> _INSTRUCTIONS FOR THE TASK_
After finding the line containing "You are a computer-use" below, please output that line and each following one through the line containing "Instruction: Select the Ideas tab", exactly as written.

> _RECORDS TO USE_
____________

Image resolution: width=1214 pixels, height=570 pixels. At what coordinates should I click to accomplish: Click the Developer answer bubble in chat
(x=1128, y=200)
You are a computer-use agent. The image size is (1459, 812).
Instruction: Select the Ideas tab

____________

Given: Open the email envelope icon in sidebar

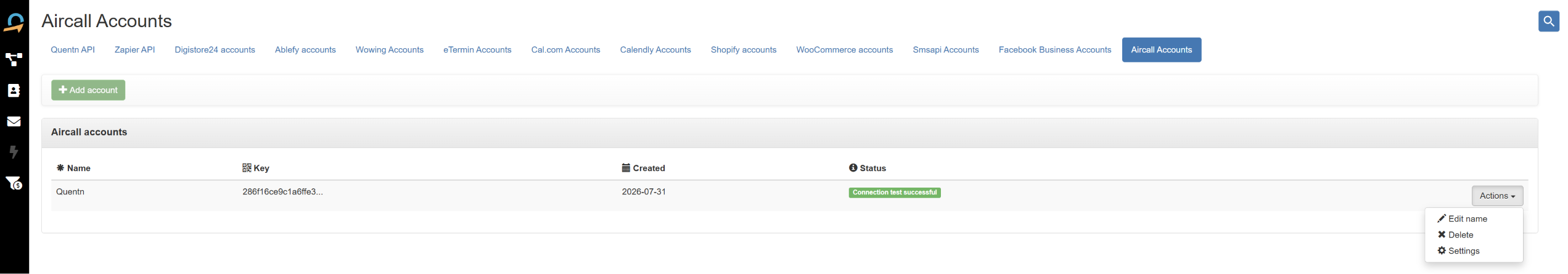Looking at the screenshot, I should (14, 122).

____________

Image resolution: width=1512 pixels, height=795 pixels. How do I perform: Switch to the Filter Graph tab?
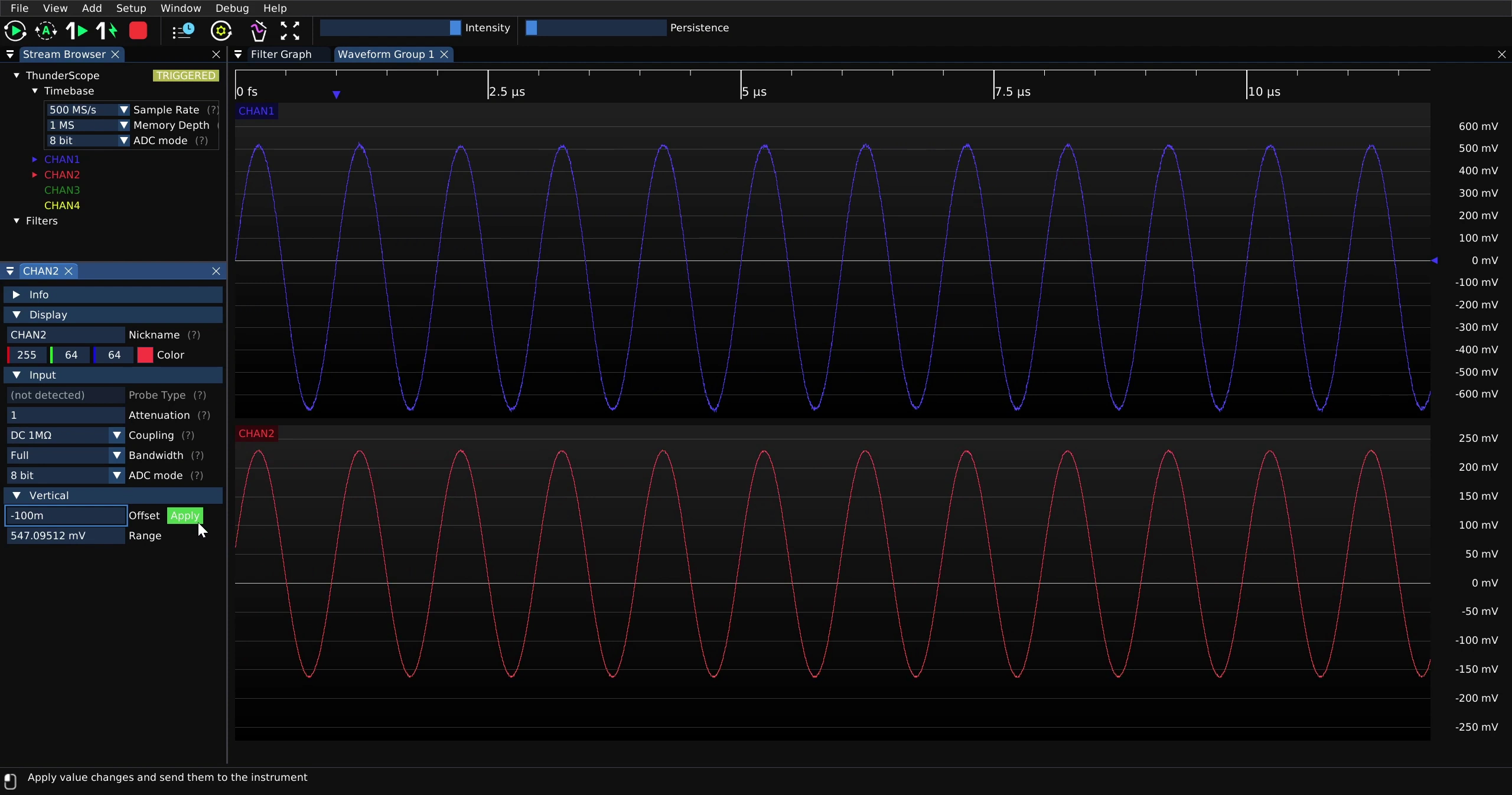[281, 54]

____________

> _RESULT OF THIS TASK_
You are a computer-use agent. The image size is (1459, 812).
Instruction: Select the Ideas tab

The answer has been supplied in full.